DATA section start

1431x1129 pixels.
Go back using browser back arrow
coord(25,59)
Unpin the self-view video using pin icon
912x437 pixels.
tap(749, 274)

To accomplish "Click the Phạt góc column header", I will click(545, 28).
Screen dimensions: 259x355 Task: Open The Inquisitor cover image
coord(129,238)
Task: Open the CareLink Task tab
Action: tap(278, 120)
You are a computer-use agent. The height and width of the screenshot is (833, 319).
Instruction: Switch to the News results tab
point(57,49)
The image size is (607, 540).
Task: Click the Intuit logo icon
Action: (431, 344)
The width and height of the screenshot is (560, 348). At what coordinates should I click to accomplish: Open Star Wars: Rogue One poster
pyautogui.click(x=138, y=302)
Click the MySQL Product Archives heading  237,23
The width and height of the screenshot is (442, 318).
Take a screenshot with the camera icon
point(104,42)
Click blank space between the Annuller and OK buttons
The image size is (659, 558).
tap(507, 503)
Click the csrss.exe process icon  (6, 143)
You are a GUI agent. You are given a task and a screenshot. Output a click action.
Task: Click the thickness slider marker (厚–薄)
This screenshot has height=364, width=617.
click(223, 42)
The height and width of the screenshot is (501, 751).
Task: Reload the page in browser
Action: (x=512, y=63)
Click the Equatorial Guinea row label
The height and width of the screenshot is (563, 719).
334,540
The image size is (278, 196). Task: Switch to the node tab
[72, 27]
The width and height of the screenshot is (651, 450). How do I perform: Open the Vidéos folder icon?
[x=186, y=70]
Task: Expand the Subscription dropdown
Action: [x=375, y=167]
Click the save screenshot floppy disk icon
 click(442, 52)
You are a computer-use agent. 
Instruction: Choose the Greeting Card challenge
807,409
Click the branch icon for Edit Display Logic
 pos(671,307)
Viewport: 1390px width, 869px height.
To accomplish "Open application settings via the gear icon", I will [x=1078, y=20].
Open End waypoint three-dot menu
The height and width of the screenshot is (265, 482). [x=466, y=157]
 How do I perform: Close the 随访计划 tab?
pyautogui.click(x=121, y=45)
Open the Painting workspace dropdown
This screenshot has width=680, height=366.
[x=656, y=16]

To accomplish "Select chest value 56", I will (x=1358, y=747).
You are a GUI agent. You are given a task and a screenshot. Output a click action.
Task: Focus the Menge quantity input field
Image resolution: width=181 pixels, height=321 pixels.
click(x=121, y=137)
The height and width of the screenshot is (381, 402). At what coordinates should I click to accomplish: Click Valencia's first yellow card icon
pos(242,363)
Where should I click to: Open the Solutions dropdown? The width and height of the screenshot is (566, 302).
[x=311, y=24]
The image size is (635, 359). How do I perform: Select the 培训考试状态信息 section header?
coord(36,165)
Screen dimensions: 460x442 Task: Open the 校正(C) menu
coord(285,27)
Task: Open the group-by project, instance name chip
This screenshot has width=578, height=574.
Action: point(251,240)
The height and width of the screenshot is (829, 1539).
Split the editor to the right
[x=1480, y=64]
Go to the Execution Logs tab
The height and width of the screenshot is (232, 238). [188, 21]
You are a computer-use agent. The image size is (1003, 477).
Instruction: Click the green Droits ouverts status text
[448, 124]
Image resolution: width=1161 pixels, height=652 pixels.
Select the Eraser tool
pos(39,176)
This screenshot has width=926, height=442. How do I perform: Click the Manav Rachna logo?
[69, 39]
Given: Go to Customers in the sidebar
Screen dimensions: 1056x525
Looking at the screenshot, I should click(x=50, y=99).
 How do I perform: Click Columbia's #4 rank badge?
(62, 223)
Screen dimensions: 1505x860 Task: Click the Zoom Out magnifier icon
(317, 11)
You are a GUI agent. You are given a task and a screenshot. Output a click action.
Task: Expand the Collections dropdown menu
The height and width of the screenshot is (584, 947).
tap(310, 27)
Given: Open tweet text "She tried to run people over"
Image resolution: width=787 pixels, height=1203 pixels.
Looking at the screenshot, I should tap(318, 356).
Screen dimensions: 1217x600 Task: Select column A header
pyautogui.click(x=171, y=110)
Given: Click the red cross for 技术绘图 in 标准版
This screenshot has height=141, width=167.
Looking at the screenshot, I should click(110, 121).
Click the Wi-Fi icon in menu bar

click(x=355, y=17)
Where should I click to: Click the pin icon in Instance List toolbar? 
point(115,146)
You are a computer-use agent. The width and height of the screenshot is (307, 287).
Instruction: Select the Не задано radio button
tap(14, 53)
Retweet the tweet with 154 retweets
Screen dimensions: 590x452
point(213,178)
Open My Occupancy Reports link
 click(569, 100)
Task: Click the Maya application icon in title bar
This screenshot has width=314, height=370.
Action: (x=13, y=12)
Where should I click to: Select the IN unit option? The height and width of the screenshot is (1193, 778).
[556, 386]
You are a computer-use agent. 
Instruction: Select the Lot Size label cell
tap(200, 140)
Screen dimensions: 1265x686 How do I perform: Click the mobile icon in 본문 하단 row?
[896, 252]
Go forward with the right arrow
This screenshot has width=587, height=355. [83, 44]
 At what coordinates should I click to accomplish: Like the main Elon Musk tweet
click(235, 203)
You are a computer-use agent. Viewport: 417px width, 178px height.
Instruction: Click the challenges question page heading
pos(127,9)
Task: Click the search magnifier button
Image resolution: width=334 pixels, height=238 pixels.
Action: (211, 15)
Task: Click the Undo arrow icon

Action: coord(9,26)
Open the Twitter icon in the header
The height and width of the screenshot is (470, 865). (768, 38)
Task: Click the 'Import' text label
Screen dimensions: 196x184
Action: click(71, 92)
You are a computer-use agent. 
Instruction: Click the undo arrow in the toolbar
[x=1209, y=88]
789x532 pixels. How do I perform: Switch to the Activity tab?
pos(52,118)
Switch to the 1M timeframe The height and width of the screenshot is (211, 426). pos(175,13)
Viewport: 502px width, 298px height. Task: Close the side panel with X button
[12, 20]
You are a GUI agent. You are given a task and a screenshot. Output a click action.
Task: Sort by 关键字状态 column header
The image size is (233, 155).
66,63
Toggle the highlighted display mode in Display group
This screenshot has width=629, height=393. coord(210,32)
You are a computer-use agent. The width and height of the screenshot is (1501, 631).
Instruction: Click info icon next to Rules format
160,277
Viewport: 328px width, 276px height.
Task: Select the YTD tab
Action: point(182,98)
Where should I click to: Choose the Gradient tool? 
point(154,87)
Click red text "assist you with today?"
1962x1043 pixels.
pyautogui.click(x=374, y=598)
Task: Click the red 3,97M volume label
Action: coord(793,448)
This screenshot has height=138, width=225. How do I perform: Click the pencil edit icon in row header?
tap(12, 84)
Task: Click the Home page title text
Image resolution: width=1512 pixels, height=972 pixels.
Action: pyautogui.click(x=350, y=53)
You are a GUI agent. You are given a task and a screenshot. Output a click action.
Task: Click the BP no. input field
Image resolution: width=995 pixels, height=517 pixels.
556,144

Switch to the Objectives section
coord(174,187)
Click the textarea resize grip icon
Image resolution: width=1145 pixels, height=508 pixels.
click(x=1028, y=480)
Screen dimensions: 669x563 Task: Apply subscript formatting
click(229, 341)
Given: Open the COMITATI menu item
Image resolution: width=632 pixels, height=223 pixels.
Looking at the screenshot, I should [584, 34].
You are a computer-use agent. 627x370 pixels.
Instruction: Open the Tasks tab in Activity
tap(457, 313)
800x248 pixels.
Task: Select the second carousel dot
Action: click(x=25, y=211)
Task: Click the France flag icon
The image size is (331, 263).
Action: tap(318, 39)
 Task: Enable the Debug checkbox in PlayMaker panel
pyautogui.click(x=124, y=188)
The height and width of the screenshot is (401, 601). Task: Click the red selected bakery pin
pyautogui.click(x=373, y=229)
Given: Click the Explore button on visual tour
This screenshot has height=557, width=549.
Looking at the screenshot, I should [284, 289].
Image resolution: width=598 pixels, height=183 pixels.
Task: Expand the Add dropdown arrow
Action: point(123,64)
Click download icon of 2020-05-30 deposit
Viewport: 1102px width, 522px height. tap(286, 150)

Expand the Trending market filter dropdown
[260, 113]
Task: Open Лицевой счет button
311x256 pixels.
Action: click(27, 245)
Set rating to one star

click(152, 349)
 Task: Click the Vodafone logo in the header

DATA section end

* **WHAT THIS TASK INVOLVES**: Only the lines from the one that contains "Given: Click the Explore" to the end of the data should be output, exactly as they appear.

* **RESPONSE AREA**:
Given: Click the Explore button on visual tour
This screenshot has height=557, width=549.
Looking at the screenshot, I should [284, 289].
Image resolution: width=598 pixels, height=183 pixels.
Task: Expand the Add dropdown arrow
Action: point(123,64)
Click download icon of 2020-05-30 deposit
Viewport: 1102px width, 522px height. tap(286, 150)

Expand the Trending market filter dropdown
[260, 113]
Task: Open Лицевой счет button
311x256 pixels.
Action: click(27, 245)
Set rating to one star

click(152, 349)
 Task: Click the Vodafone logo in the header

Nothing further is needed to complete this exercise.